____ Passage to read

For 2 x 2 matrices, there is a shortcut. If

$$A = 
  \left[ {\begin{array}{cc}
   a & b\\
   c & d\\
  \end{array} } \right]$$
  
Then the inverse matrix $A^{-1}$ is given by:

$$A^{-1} = \frac{1}{ad - bc}
  \left[ {\begin{array}{cc}
   d & -b\\
   -c & a\\
  \end{array} } \right]$$

For higher dimensions, you can find the inverse matrix by performing matrix operations on the original matrix A and the identity matrix I until the original matrix is the identity matrix:

$$
  \left[ {\begin{array}{cccccc}
   a_{11} & a_{12} & a_{13} & | 1 & 0 & 0\\
   a_{21} & a_{22} & a_{23} & | 0 & 1 & 0\\
   a_{31} & a_{32} & a_{33} & | 0 & 0 & 1\\
  \end{array} } \right]$$

Let's use numpy to find the inverse matrix of our given array:

In [68]:
A1 = np.linalg.inv(A)
print(A1)

[[-0.5    0.25   0.5  ]
 [ 0.25  -0.875  0.25 ]
 [ 0.5    0.25  -0.5  ]]


In [69]:
print(A)

[[3 2 4]
 [2 0 2]
 [4 2 3]]


# Find the matrix exponential

The matrix exponential is a convenient way to solve linear homogeneous systems of equations. Suppose we have a system that can be written as:

$$\textbf{X'} = A \textbf{X} (t) $$

The solution can be written as:

$$\textbf{X} (t) = e^{tA} \textbf{C}$$

where $\textbf{C}$ is an n-dimensional vector of constants.

________
____ Given entries

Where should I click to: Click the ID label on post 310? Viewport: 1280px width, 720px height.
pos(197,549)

________
____ Given entries

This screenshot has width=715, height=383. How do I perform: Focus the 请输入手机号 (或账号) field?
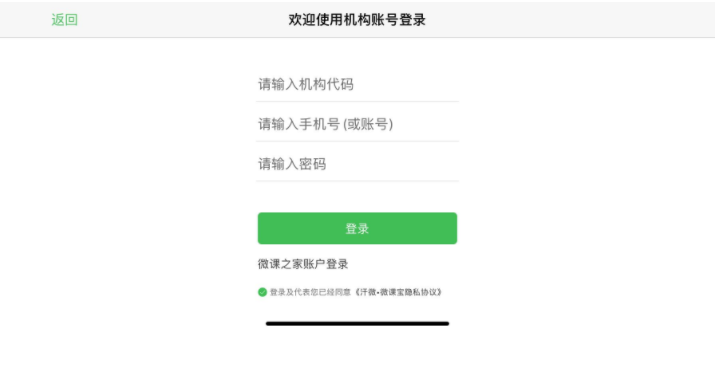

________

What you need to do:
Please condense the paragraph beginning "For higher dimensions" in the passage on matrix inverses above, keeping its main facts.

Result for this task:
In higher dimensions, the inverse comes from applying matrix operations to the original matrix A alongside the identity matrix I until A becomes the identity matrix.